Alguns números econômicos surpreendentes publicados nesta quarta-feira incluem uma queda anual de 9% na produção global a e perdas de US$ 8,5 trilhões em dois anos para a economia mundial, algo inédito desde 1929.
Para o segundo trimestre, a queda do comércio deve ser de 27%, algo inédito em gerações. Também se estima que haverá a maior queda nos preços globais de commodities, de 20,4%, o que deve gerar um impacto negativo para o Brasil.
No lado social, a constatação é de uma "chocante perda de empregos — uma queda de quase 10,5% no total de horas de trabalho, o equivalente a 305 milhões de trabalhadores em tempo integral".
Cerca de 1,6 bilhão de estudantes foram afetados pelo fechamento de escolas e a crise vai empurrar até 60 milhões de pessoas para a pobreza extrema, um cenário jamais visto em apenas um ano e revertendo uma década de avanços sociais.
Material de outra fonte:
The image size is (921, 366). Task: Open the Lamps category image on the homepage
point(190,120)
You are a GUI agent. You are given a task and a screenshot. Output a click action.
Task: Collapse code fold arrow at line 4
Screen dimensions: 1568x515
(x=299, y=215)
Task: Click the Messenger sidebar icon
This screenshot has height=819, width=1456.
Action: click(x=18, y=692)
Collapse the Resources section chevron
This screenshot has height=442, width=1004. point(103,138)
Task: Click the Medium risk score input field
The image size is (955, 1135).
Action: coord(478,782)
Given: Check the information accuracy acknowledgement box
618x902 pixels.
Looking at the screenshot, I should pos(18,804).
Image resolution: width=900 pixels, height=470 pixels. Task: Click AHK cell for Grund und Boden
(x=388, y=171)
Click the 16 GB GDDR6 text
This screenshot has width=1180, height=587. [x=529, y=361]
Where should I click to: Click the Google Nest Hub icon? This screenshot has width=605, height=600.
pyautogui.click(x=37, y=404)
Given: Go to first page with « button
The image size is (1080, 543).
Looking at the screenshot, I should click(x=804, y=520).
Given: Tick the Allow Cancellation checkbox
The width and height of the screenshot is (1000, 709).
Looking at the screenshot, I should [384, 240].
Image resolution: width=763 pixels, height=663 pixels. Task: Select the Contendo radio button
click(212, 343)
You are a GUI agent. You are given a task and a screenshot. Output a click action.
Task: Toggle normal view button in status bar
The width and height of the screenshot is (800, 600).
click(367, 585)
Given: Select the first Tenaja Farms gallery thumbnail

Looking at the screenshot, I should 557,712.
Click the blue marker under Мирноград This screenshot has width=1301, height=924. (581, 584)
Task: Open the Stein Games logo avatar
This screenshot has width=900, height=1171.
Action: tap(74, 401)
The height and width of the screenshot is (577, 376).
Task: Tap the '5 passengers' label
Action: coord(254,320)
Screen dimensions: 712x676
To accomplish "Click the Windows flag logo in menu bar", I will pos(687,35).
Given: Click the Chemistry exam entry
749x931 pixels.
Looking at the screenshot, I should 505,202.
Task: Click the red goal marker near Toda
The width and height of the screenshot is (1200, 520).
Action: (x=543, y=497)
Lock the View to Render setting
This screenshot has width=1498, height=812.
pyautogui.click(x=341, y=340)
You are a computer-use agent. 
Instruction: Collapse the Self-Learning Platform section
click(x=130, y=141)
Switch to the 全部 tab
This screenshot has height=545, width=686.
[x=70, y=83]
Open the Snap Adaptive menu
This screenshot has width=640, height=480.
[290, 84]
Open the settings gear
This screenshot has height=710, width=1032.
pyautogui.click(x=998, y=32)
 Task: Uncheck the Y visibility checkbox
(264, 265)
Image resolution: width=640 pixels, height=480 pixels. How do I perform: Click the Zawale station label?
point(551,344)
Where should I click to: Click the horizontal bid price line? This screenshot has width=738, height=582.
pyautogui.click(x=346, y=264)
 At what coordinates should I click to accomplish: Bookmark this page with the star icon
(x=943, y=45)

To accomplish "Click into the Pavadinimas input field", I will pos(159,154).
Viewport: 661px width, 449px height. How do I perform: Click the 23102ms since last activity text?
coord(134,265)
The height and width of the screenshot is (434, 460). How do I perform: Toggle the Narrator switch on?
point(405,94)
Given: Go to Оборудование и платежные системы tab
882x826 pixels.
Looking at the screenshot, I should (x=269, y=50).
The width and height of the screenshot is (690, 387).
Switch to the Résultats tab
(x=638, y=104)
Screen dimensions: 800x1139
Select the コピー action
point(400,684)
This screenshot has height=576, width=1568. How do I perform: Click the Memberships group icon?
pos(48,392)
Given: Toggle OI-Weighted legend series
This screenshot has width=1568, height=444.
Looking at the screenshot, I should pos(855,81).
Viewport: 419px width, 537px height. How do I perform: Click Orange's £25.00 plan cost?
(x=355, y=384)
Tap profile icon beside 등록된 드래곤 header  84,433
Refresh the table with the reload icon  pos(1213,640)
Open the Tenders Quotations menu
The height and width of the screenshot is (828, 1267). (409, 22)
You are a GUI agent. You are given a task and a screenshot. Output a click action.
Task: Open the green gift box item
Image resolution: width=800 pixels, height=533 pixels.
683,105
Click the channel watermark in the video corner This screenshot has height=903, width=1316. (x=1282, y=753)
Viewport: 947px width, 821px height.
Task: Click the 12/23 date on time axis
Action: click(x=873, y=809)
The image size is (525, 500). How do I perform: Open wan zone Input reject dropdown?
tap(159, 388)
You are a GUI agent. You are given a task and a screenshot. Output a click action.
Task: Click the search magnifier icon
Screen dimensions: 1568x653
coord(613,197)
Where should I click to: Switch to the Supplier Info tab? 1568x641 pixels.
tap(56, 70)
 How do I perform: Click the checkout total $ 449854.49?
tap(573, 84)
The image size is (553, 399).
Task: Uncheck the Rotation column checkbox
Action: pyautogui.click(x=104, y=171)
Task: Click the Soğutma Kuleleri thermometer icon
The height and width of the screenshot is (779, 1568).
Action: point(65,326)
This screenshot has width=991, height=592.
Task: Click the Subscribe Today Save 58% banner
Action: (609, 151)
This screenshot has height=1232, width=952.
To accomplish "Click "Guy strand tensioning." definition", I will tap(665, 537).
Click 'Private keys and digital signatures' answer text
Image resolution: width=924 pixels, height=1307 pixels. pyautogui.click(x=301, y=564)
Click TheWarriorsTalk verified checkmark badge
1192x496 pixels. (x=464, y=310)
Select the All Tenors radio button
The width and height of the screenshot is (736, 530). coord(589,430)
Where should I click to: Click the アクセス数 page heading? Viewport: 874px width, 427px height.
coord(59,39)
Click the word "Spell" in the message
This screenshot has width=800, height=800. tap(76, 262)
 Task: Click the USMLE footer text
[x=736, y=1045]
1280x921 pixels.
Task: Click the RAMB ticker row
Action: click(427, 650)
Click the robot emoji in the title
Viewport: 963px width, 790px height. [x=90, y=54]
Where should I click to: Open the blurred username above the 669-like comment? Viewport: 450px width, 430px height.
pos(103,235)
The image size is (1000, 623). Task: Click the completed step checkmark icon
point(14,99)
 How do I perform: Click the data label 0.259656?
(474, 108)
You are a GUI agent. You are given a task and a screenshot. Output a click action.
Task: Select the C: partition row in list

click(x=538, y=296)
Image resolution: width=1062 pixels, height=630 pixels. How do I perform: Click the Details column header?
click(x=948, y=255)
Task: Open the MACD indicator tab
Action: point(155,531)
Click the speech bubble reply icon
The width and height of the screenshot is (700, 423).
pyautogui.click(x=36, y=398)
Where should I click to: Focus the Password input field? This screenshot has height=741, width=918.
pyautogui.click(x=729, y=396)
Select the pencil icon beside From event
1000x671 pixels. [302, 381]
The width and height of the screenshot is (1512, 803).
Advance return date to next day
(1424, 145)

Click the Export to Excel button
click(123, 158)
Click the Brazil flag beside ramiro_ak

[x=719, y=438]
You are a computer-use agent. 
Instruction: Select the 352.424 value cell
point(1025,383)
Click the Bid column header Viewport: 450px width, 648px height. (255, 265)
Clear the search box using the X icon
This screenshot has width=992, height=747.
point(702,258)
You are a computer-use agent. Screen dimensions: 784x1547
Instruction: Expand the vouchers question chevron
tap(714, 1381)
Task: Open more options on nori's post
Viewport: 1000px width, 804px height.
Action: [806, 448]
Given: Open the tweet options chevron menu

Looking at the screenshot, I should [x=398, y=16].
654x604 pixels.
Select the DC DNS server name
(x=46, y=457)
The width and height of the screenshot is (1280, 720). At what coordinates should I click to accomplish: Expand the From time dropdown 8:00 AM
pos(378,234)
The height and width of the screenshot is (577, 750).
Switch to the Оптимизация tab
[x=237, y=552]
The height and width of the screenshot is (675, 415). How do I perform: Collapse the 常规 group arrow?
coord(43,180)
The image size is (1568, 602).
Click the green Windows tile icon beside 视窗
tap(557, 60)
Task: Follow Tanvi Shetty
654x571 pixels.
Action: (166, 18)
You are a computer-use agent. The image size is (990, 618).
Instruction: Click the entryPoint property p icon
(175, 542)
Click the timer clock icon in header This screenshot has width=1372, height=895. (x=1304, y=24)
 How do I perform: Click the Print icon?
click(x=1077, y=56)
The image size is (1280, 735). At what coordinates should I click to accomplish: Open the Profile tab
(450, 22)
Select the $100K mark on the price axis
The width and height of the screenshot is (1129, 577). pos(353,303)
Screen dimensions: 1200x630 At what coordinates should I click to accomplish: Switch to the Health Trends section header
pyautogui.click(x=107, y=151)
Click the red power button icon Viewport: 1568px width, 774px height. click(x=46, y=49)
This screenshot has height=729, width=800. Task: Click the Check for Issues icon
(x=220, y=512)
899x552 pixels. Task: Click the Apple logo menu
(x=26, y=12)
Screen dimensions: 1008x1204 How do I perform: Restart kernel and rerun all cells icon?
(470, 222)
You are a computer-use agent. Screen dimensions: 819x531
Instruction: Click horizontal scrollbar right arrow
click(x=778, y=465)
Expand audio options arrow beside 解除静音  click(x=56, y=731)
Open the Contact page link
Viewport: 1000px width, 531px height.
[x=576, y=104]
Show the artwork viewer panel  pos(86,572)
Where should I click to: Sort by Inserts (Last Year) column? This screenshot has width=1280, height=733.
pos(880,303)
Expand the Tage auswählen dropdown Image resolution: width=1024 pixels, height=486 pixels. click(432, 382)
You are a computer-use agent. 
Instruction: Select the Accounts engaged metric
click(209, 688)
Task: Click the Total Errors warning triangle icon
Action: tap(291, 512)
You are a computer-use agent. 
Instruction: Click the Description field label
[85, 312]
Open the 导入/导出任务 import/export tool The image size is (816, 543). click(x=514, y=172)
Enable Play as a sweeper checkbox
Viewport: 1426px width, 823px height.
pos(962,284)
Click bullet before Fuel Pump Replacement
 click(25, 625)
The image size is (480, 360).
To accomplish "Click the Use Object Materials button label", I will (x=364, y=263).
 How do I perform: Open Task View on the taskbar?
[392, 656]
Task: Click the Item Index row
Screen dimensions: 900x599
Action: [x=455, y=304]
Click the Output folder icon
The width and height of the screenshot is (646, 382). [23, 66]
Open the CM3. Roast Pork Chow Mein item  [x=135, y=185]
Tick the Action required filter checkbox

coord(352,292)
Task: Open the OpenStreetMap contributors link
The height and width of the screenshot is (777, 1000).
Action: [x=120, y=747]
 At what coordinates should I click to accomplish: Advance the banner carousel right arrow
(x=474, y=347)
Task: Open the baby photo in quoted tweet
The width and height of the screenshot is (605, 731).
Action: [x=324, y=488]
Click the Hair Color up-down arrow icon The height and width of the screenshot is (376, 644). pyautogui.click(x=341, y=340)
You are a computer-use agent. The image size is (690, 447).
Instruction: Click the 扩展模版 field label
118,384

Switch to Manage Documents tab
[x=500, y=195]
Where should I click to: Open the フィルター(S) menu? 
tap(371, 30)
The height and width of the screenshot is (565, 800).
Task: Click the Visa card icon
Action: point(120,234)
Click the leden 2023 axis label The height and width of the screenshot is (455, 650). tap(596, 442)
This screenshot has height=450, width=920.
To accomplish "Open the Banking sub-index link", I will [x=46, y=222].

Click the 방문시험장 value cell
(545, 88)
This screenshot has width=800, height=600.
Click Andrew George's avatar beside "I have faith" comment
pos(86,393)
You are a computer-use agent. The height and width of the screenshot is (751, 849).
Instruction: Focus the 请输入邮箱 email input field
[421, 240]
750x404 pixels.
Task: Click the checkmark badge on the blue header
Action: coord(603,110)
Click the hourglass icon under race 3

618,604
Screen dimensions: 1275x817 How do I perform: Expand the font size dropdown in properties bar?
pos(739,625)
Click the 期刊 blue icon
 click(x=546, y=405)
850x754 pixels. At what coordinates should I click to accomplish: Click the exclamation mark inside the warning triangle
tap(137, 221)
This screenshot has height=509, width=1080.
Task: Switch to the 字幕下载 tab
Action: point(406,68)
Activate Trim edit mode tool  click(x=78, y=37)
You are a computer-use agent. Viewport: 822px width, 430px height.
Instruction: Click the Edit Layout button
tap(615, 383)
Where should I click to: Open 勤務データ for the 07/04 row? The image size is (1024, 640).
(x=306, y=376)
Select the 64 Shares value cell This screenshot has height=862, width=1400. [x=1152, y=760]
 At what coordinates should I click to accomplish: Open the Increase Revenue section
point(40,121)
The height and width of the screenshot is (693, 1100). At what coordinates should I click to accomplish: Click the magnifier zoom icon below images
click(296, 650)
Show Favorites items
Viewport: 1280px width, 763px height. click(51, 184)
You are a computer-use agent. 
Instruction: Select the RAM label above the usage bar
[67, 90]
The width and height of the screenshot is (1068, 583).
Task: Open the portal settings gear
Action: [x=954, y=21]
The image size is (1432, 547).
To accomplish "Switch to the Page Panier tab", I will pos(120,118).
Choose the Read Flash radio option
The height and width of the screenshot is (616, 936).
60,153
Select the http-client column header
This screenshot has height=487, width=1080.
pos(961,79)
A crise é maior que o colapso dos bancos em 2008, que o impacto do terrorismo em 2001 ou que a quebra dos mercados asiáticos em 1998.
"Tudo foi impactado", diz o informe produzido pela ONU (Organização das Nações Unidas), FAO (ONU para Agricultura e Alimentação), OMS (Organização Mundial da Saúde), OMC (Organização Mundial do Comércio), Banco Mundial e vários outros organismos. "Cada aspecto de nossas vidas tem sido afetado", diz.
Para eles, as decisões tomadas agora e nos próximos meses serão algumas das mais importantes tomadas em gerações. "Elas afetarão as pessoas em todo o mundo nos próximos anos", alertam.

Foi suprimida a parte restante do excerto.